### Supplied records:
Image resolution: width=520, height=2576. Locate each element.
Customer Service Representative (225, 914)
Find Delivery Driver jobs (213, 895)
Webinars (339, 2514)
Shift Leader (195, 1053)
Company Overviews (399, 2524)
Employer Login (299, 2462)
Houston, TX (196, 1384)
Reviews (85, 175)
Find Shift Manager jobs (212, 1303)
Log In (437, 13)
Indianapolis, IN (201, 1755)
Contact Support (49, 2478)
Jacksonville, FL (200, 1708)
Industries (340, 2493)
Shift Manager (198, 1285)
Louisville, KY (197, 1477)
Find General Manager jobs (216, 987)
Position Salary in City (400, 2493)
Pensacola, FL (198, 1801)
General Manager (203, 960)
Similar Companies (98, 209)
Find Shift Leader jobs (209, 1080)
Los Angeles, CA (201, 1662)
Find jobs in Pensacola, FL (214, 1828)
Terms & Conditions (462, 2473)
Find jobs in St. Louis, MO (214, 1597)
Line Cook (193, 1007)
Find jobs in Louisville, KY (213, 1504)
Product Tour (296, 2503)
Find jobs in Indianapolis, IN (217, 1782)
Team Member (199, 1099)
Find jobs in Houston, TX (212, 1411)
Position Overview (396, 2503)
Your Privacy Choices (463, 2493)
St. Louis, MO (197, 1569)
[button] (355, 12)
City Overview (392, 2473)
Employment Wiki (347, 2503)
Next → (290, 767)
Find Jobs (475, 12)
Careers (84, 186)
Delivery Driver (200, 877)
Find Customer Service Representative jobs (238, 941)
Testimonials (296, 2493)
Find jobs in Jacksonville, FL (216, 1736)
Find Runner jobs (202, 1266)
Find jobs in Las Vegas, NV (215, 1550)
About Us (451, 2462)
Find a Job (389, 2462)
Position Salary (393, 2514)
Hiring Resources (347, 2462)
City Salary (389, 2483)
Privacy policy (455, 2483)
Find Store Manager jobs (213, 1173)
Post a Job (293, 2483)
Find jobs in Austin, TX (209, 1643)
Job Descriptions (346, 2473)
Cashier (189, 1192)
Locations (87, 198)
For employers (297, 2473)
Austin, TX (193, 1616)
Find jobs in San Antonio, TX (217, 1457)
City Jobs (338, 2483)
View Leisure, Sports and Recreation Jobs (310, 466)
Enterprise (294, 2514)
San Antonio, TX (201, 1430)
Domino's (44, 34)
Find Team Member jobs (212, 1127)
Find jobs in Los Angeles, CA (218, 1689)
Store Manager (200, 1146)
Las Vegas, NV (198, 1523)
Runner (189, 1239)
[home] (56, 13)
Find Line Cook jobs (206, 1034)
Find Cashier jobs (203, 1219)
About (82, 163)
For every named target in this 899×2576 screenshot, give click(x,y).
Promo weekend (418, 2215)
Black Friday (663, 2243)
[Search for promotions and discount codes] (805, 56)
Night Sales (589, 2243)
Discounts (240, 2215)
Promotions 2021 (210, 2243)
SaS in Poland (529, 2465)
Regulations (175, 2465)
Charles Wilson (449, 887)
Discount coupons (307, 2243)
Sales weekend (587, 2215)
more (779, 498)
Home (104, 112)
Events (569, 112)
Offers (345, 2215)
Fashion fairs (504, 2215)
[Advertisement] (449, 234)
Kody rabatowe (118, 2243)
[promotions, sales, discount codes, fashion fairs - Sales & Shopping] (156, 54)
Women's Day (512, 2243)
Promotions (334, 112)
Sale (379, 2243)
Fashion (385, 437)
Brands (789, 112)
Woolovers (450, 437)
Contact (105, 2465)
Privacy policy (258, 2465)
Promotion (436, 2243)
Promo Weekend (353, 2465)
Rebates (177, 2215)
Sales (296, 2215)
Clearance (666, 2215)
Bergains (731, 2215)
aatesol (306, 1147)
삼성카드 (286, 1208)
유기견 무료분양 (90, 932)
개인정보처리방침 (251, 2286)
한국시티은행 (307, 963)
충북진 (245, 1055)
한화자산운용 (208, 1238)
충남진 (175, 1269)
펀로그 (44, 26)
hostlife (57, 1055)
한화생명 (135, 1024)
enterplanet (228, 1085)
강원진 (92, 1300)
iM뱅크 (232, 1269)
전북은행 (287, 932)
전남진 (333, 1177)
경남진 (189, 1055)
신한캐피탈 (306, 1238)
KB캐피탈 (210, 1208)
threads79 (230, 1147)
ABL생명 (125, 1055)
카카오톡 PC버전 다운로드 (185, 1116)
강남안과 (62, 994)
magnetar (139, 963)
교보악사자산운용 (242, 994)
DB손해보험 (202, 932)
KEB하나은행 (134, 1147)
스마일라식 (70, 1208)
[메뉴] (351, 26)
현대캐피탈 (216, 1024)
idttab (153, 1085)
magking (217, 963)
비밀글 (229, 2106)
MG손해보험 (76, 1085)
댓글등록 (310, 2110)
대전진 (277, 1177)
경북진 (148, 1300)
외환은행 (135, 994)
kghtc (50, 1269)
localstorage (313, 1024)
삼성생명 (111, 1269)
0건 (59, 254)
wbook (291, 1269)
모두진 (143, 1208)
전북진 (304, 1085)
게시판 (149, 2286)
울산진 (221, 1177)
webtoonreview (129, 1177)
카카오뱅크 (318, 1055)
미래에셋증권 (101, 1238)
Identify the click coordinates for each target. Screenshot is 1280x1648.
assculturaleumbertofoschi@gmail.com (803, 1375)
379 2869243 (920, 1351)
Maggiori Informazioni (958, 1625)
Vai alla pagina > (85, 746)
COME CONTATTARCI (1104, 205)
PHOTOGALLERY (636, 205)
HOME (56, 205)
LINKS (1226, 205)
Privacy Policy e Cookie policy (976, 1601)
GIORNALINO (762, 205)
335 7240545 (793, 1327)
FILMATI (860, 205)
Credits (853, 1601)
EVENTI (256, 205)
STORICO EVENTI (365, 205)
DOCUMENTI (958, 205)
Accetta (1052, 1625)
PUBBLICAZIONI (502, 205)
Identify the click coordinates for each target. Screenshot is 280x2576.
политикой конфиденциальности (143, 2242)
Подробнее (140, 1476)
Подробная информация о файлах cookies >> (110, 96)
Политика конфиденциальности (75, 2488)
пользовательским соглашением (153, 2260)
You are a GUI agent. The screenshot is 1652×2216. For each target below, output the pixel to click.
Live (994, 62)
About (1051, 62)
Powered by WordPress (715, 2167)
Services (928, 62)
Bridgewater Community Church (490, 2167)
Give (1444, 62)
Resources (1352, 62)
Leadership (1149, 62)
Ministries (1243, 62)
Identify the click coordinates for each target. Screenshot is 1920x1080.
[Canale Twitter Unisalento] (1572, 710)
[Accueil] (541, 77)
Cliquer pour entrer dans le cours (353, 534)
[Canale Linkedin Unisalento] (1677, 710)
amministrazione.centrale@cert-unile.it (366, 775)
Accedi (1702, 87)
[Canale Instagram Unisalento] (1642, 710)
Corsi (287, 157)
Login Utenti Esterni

### What needs to be done:
Reproduce the full listing above, keeping every line intact.

### Written response:
Image resolution: width=520, height=2576. Locate each element.
Customer Service Representative (225, 914)
Find Delivery Driver jobs (213, 895)
Webinars (339, 2514)
Shift Leader (195, 1053)
Company Overviews (399, 2524)
Employer Login (299, 2462)
Houston, TX (196, 1384)
Reviews (85, 175)
Find Shift Manager jobs (212, 1303)
Log In (437, 13)
Indianapolis, IN (201, 1755)
Contact Support (49, 2478)
Jacksonville, FL (200, 1708)
Industries (340, 2493)
Shift Manager (198, 1285)
Louisville, KY (197, 1477)
Find General Manager jobs (216, 987)
Position Salary in City (400, 2493)
Pensacola, FL (198, 1801)
General Manager (203, 960)
Similar Companies (98, 209)
Find Shift Leader jobs (209, 1080)
Los Angeles, CA (201, 1662)
Find jobs in Pensacola, FL (214, 1828)
Terms & Conditions (462, 2473)
Find jobs in St. Louis, MO (214, 1597)
Line Cook (193, 1007)
Find jobs in Louisville, KY (213, 1504)
Product Tour (296, 2503)
Find jobs in Indianapolis, IN (217, 1782)
Team Member (199, 1099)
Find jobs in Houston, TX (212, 1411)
Position Overview (396, 2503)
Your Privacy Choices (463, 2493)
St. Louis, MO (197, 1569)
[button] (355, 12)
City Overview (392, 2473)
Employment Wiki (347, 2503)
Next → (290, 767)
Find Jobs (475, 12)
Careers (84, 186)
Delivery Driver (200, 877)
Find Customer Service Representative jobs (238, 941)
Testimonials (296, 2493)
Find jobs in Jacksonville, FL (216, 1736)
Find Runner jobs (202, 1266)
Find jobs in Las Vegas, NV (215, 1550)
About Us (451, 2462)
Find a Job (389, 2462)
Position Salary (393, 2514)
Hiring Resources (347, 2462)
City Salary (389, 2483)
Privacy policy (455, 2483)
Find Store Manager jobs (213, 1173)
Post a Job (293, 2483)
Find jobs in Austin, TX (209, 1643)
Job Descriptions (346, 2473)
Cashier (189, 1192)
Locations (87, 198)
For employers (297, 2473)
Austin, TX (193, 1616)
Find jobs in San Antonio, TX (217, 1457)
City Jobs (338, 2483)
View Leisure, Sports and Recreation Jobs (310, 466)
Enterprise (294, 2514)
San Antonio, TX (201, 1430)
Domino's (44, 34)
Find Team Member jobs (212, 1127)
Find jobs in Los Angeles, CA (218, 1689)
Store Manager (200, 1146)
Las Vegas, NV (198, 1523)
Runner (189, 1239)
[home] (56, 13)
Find Line Cook jobs (206, 1034)
Find Cashier jobs (203, 1219)
About (82, 163)
For every named target in this 899×2576 screenshot, give click(x,y).
Promo weekend (418, 2215)
Black Friday (663, 2243)
[Search for promotions and discount codes] (805, 56)
Night Sales (589, 2243)
Discounts (240, 2215)
Promotions 2021 (210, 2243)
SaS in Poland (529, 2465)
Regulations (175, 2465)
Charles Wilson (449, 887)
Discount coupons (307, 2243)
Sales weekend (587, 2215)
more (779, 498)
Home (104, 112)
Events (569, 112)
Offers (345, 2215)
Fashion fairs (504, 2215)
[Advertisement] (449, 234)
Kody rabatowe (118, 2243)
[promotions, sales, discount codes, fashion fairs - Sales & Shopping] (156, 54)
Women's Day (512, 2243)
Promotions (334, 112)
Sale (379, 2243)
Fashion (385, 437)
Brands (789, 112)
Woolovers (450, 437)
Contact (105, 2465)
Privacy policy (258, 2465)
Promotion (436, 2243)
Promo Weekend (353, 2465)
Rebates (177, 2215)
Sales (296, 2215)
Clearance (666, 2215)
Bergains (731, 2215)
aatesol (306, 1147)
삼성카드 (286, 1208)
유기견 무료분양 (90, 932)
개인정보처리방침 (251, 2286)
한국시티은행 (307, 963)
충북진 (245, 1055)
한화자산운용 (208, 1238)
충남진 (175, 1269)
펀로그 (44, 26)
hostlife (57, 1055)
한화생명 (135, 1024)
enterplanet (228, 1085)
강원진 (92, 1300)
iM뱅크 (232, 1269)
전북은행 (287, 932)
전남진 (333, 1177)
경남진 (189, 1055)
신한캐피탈 (306, 1238)
KB캐피탈 (210, 1208)
threads79 (230, 1147)
ABL생명 (125, 1055)
카카오톡 PC버전 다운로드 (185, 1116)
강남안과 (62, 994)
magnetar (139, 963)
교보악사자산운용 (242, 994)
DB손해보험 (202, 932)
KEB하나은행 (134, 1147)
스마일라식 (70, 1208)
[메뉴] (351, 26)
현대캐피탈 (216, 1024)
idttab (153, 1085)
magking (217, 963)
비밀글 (229, 2106)
MG손해보험 (76, 1085)
댓글등록 (310, 2110)
대전진 (277, 1177)
경북진 (148, 1300)
외환은행 (135, 994)
kghtc (50, 1269)
localstorage (313, 1024)
삼성생명 (111, 1269)
0건 (59, 254)
wbook (291, 1269)
모두진 (143, 1208)
전북진 (304, 1085)
게시판 (149, 2286)
울산진 (221, 1177)
webtoonreview (129, 1177)
카카오뱅크 (318, 1055)
미래에셋증권 (101, 1238)
Identify the click coordinates for each target. Screenshot is 1280x1648.
assculturaleumbertofoschi@gmail.com (803, 1375)
379 2869243 (920, 1351)
Maggiori Informazioni (958, 1625)
Vai alla pagina > (85, 746)
COME CONTATTARCI (1104, 205)
PHOTOGALLERY (636, 205)
HOME (56, 205)
LINKS (1226, 205)
Privacy Policy e Cookie policy (976, 1601)
GIORNALINO (762, 205)
335 7240545 (793, 1327)
FILMATI (860, 205)
Credits (853, 1601)
EVENTI (256, 205)
STORICO EVENTI (365, 205)
DOCUMENTI (958, 205)
Accetta (1052, 1625)
PUBBLICAZIONI (502, 205)
Identify the click coordinates for each target. Screenshot is 280x2576.
политикой конфиденциальности (143, 2242)
Подробнее (140, 1476)
Подробная информация о файлах cookies >> (110, 96)
Политика конфиденциальности (75, 2488)
пользовательским соглашением (153, 2260)
You are a GUI agent. The screenshot is 1652×2216. For each target below, output the pixel to click.
Live (994, 62)
About (1051, 62)
Powered by WordPress (715, 2167)
Services (928, 62)
Bridgewater Community Church (490, 2167)
Give (1444, 62)
Resources (1352, 62)
Leadership (1149, 62)
Ministries (1243, 62)
Identify the click coordinates for each target. Screenshot is 1920x1080.
[Canale Twitter Unisalento] (1572, 710)
[Accueil] (541, 77)
Cliquer pour entrer dans le cours (353, 534)
[Canale Linkedin Unisalento] (1677, 710)
amministrazione.centrale@cert-unile.it (366, 775)
Accedi (1702, 87)
[Canale Instagram Unisalento] (1642, 710)
Corsi (287, 157)
Login Utenti Esterni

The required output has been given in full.